*Challenge*. In the stretch from the line containing "The height and" through the end of the records, switch "avatar" to "profile" and write out those lines with nothing else changed. Leave the pictures out of your answer.

*Input data*.
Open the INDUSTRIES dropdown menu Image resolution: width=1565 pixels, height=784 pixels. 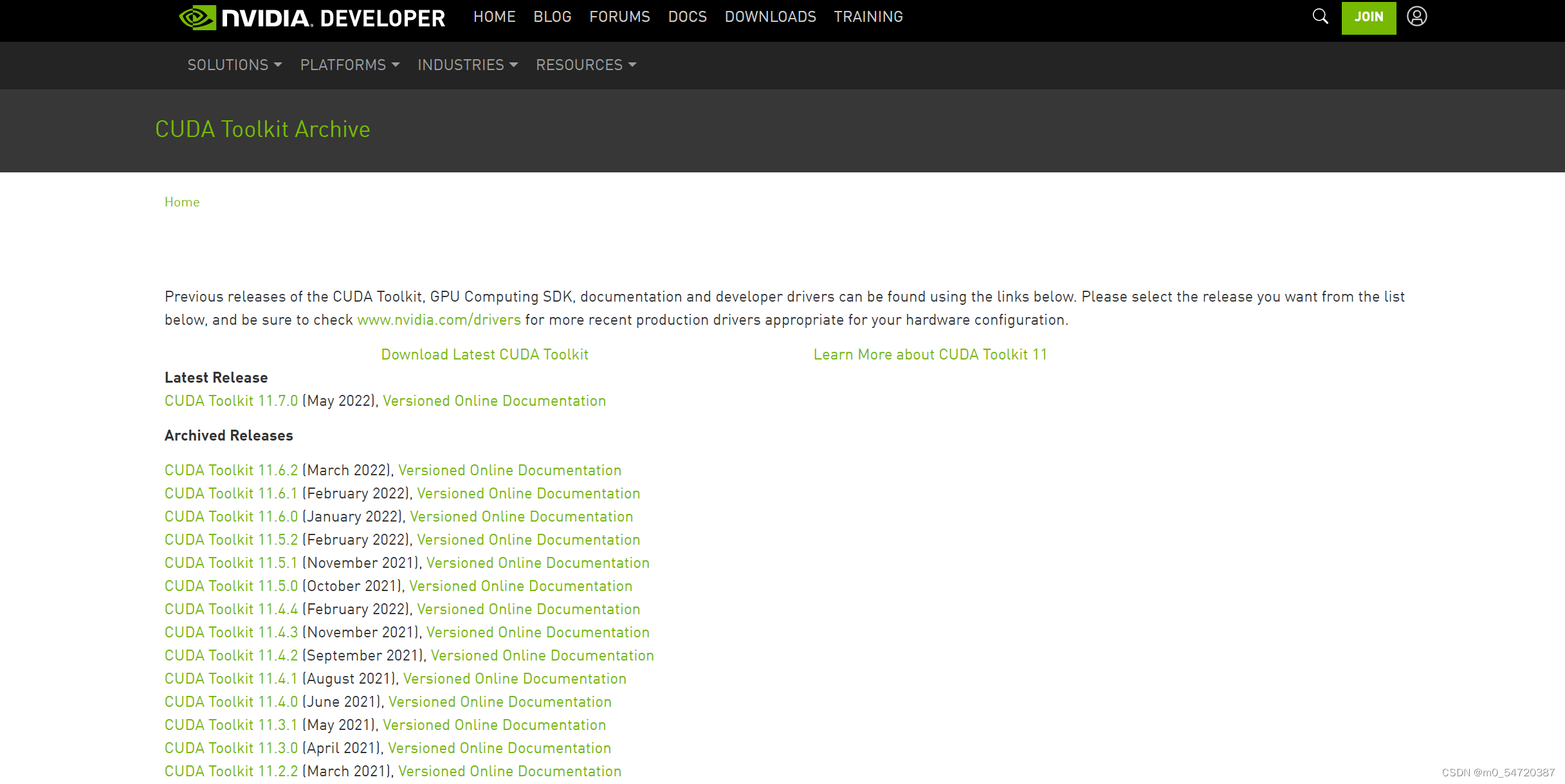point(468,65)
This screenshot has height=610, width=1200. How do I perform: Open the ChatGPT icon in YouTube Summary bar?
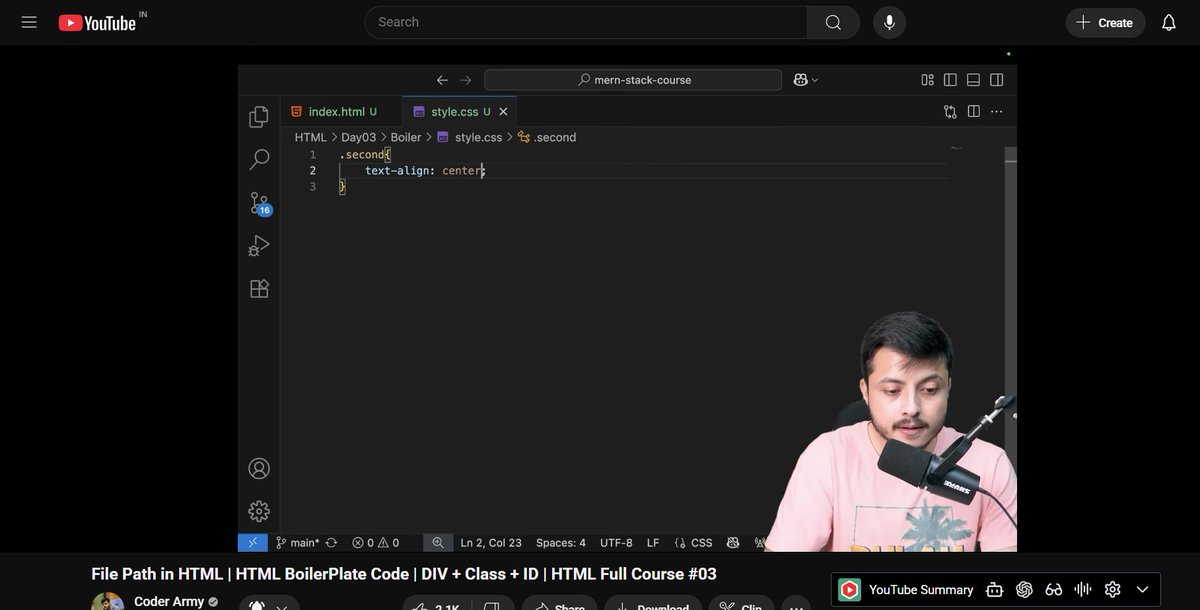1023,589
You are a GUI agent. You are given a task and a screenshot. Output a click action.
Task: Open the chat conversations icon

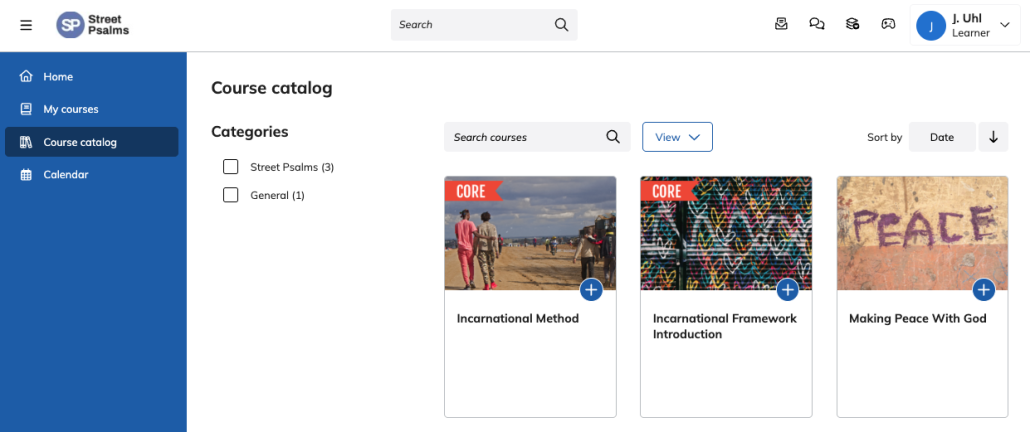[x=817, y=24]
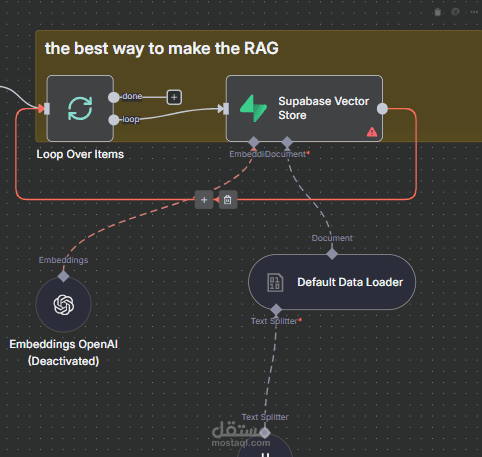
Task: Click the Default Data Loader file icon
Action: click(x=275, y=282)
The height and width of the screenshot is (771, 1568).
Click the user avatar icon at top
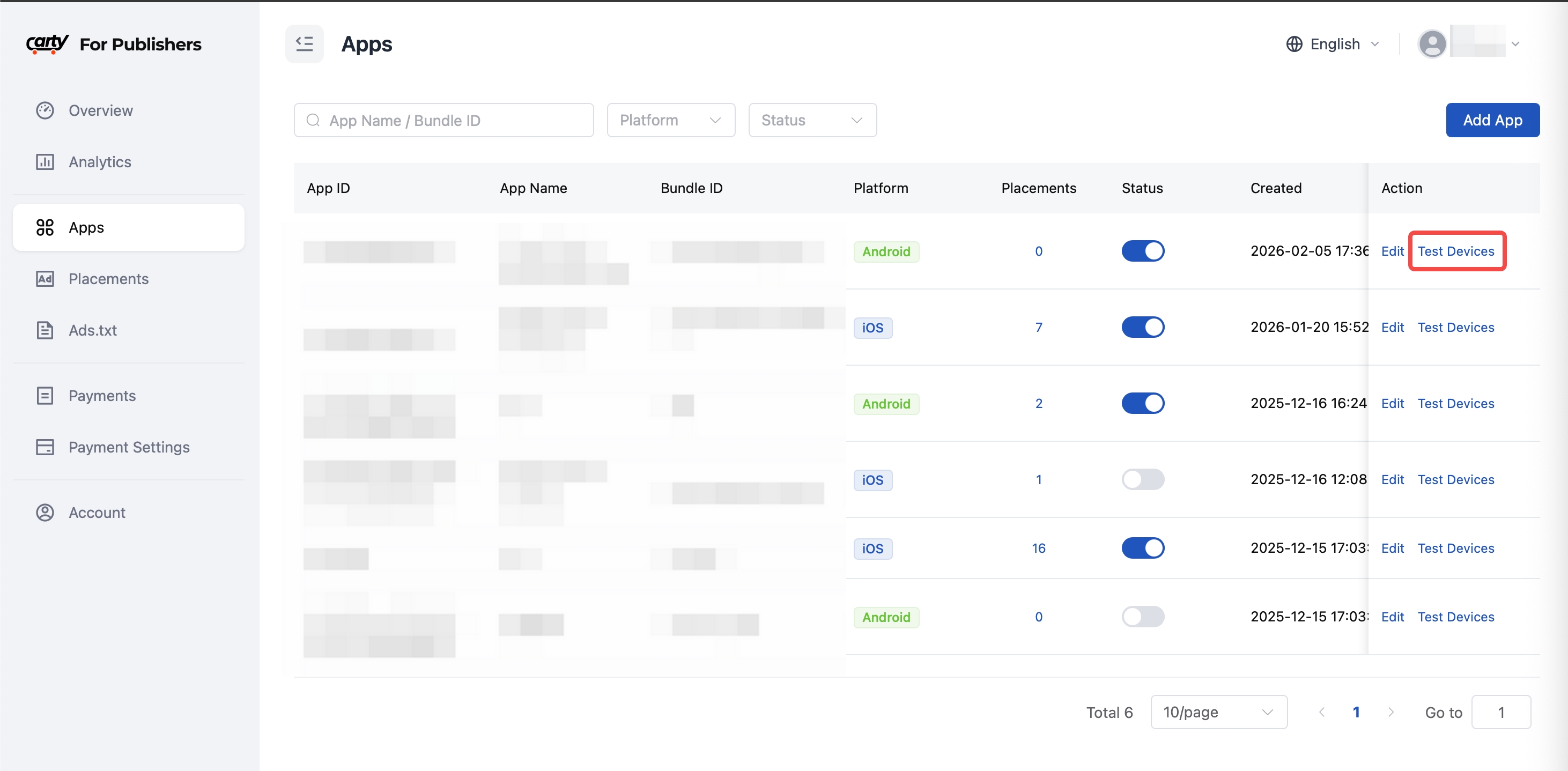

*Answer in full*.
The height and width of the screenshot is (771, 1568).
Click the user profile icon at top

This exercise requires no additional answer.